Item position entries
--- begin ---

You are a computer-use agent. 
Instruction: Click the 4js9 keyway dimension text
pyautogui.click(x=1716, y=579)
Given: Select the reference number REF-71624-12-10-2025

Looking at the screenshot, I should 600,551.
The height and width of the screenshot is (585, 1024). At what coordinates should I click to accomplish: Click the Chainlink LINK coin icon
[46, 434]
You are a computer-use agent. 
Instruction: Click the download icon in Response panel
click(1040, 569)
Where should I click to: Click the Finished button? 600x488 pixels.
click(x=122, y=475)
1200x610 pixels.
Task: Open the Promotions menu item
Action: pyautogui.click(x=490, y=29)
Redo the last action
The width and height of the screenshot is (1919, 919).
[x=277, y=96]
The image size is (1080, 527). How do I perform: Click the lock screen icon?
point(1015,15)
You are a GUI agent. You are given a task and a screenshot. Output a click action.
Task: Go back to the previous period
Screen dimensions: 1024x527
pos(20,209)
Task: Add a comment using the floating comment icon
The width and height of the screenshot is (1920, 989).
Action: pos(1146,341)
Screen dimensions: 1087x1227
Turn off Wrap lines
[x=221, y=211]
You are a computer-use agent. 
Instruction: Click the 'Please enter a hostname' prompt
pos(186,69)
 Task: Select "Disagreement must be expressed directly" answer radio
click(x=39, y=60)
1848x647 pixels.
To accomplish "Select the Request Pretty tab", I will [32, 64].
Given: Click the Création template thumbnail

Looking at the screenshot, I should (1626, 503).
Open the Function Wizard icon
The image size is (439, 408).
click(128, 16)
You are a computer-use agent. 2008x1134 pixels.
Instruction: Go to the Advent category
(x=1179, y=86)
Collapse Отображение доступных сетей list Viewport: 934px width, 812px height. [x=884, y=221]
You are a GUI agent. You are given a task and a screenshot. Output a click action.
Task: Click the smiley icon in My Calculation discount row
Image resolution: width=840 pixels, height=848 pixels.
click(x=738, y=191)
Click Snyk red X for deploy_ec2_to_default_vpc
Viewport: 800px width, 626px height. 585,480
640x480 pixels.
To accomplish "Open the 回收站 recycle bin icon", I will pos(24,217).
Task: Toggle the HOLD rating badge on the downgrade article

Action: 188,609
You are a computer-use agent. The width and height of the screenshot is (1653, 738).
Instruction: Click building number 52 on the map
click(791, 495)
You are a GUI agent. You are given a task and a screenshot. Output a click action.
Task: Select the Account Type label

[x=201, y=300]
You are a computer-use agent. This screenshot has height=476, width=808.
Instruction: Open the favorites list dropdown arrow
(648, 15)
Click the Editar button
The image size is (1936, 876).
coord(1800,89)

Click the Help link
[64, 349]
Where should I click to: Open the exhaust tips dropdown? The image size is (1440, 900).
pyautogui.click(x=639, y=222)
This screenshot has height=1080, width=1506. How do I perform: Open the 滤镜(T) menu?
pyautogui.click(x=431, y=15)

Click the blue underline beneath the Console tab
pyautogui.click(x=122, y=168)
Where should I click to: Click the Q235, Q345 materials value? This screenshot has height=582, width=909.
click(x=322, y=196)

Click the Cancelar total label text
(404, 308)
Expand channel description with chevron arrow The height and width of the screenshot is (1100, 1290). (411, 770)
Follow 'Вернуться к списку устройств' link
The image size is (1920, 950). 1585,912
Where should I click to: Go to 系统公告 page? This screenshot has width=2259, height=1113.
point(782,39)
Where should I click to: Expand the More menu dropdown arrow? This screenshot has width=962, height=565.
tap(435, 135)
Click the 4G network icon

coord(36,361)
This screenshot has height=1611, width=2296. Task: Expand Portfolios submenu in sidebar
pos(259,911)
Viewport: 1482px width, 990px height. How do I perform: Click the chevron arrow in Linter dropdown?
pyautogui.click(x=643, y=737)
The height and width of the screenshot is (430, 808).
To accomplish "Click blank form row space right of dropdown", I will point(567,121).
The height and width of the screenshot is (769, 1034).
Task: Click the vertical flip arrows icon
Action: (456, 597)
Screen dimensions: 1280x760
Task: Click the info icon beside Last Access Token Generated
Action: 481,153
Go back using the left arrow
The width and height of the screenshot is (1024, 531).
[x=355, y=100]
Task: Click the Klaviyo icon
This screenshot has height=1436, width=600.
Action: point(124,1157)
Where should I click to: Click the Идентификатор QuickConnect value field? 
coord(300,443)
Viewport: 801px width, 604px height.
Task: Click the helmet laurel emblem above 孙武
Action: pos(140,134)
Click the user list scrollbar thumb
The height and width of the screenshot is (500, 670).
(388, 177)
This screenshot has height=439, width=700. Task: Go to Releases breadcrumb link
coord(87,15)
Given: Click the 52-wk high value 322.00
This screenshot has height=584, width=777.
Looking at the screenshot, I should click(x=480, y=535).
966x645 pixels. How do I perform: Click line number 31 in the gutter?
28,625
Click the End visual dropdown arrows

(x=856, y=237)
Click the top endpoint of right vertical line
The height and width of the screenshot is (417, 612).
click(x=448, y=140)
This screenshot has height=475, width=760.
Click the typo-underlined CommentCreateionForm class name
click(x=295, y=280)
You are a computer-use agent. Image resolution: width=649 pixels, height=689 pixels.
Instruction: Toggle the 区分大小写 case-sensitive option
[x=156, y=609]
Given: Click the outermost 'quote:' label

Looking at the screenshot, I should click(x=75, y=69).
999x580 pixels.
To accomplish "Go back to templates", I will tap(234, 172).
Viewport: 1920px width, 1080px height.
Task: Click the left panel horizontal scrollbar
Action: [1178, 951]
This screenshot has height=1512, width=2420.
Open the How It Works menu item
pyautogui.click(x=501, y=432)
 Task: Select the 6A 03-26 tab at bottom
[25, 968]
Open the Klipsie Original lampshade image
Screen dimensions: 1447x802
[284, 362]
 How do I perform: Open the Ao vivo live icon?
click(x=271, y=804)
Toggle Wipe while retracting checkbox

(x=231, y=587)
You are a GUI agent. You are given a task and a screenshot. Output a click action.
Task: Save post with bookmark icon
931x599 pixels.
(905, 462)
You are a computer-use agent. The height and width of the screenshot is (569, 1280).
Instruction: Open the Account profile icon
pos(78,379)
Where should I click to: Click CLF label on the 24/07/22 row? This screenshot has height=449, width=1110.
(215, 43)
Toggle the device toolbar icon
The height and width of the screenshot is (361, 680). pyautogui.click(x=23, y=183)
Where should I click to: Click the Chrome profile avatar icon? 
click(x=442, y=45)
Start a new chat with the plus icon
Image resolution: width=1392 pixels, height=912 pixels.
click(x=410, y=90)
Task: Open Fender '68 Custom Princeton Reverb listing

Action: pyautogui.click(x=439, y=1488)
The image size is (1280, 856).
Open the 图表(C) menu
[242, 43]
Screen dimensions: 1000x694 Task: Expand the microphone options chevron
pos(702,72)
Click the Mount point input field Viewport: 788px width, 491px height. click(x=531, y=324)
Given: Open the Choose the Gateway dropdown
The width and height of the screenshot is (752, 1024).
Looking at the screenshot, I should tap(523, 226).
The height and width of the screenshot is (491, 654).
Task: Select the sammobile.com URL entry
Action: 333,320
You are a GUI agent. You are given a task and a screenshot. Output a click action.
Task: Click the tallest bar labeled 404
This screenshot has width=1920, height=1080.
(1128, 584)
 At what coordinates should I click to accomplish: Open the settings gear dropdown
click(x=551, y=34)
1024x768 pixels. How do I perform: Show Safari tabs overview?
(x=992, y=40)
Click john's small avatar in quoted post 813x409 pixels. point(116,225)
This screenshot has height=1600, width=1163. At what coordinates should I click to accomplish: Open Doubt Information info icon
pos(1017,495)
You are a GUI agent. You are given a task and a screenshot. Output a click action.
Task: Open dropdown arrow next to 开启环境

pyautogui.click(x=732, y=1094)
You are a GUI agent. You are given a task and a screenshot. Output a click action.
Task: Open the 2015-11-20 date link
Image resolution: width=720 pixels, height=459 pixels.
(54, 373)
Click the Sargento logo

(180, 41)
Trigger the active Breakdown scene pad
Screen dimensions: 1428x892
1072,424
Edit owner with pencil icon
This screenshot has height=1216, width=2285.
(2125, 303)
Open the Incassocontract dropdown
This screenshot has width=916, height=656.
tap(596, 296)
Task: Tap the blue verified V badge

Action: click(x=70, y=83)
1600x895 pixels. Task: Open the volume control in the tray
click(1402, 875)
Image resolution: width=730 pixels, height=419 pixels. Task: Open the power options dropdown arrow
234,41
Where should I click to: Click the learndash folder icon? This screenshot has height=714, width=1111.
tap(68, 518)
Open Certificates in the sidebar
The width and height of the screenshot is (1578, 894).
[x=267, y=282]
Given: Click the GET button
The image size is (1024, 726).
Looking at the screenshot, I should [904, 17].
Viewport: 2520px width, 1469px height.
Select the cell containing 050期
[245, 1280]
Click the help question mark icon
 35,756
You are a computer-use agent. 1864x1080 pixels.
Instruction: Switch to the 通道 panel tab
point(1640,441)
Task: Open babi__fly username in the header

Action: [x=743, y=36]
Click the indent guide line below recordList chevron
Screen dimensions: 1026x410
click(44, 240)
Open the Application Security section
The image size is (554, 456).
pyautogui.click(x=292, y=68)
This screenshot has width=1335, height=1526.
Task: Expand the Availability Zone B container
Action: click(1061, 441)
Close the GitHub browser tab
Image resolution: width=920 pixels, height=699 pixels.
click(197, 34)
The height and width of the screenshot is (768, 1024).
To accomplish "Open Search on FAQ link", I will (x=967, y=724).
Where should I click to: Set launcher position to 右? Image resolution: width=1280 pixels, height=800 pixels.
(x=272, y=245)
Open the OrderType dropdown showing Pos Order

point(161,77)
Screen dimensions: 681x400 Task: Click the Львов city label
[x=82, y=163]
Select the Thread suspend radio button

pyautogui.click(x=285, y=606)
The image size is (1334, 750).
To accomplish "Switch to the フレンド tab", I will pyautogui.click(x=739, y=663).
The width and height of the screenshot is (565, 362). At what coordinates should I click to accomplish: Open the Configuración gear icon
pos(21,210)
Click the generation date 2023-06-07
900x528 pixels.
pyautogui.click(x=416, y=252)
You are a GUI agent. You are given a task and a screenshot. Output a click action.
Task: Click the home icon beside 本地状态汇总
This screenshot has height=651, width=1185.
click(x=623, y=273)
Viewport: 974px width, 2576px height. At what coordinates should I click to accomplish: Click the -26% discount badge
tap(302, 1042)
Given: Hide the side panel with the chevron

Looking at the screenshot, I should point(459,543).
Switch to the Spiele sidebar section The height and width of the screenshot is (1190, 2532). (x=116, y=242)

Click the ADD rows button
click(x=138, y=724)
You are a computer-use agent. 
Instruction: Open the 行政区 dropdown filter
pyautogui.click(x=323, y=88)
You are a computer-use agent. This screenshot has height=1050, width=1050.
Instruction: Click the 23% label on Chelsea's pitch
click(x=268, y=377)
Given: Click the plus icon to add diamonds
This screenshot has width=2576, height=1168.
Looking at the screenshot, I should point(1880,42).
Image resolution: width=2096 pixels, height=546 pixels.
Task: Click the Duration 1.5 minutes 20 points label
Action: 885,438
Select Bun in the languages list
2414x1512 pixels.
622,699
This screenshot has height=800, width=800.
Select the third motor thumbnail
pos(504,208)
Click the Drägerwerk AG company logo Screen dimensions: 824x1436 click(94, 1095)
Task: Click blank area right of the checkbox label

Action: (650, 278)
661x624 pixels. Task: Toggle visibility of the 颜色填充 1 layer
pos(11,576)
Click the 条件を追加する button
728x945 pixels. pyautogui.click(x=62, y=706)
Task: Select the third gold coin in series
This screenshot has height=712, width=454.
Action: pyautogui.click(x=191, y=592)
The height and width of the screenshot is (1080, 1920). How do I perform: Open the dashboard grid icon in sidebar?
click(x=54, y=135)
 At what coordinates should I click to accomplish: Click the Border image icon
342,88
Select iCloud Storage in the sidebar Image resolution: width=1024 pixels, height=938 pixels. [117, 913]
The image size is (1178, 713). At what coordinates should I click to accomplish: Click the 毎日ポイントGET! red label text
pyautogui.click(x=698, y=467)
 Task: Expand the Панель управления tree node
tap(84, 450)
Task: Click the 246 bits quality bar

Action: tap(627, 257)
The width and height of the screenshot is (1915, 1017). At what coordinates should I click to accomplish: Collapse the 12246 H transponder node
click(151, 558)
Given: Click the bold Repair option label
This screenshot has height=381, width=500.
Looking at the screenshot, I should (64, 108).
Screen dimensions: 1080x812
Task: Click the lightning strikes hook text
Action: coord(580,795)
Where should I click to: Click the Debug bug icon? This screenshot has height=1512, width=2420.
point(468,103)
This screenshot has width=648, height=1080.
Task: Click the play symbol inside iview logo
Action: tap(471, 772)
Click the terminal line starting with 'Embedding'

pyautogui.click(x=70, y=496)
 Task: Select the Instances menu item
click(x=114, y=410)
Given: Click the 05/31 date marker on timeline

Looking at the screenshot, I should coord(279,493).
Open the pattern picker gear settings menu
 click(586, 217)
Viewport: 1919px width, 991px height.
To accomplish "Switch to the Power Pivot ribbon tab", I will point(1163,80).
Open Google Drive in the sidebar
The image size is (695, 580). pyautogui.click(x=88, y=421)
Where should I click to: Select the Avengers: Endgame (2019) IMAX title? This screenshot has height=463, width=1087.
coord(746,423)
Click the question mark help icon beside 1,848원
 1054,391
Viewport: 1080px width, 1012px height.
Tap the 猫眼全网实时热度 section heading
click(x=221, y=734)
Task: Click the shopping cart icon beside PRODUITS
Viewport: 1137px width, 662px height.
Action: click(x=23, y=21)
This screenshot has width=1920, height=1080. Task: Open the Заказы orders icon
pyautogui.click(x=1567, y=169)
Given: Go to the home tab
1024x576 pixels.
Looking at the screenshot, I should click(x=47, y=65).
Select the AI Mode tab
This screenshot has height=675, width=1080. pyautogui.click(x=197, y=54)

--- end ---

● **TASK PROMPT**: Filter the records above, copying every line that contains the string "Viewport". Matching is case-sensitive.

● **TASK RESPONSE**:
Collapse Отображение доступных сетей list Viewport: 934px width, 812px height. [x=884, y=221]
Viewport: 800px width, 626px height. 585,480
Viewport: 1482px width, 990px height. How do I perform: Click the chevron arrow in Linter dropdown?
Viewport: 801px width, 604px height.
Viewport: 1920px width, 1080px height.
Click the Mount point input field Viewport: 788px width, 491px height. click(x=531, y=324)
Viewport: 2520px width, 1469px height.
Viewport: 974px width, 2576px height. At what coordinates should I click to accomplish: Click the -26% discount badge
Viewport: 1919px width, 991px height.
Viewport: 1080px width, 1012px height.
Viewport: 1137px width, 662px height.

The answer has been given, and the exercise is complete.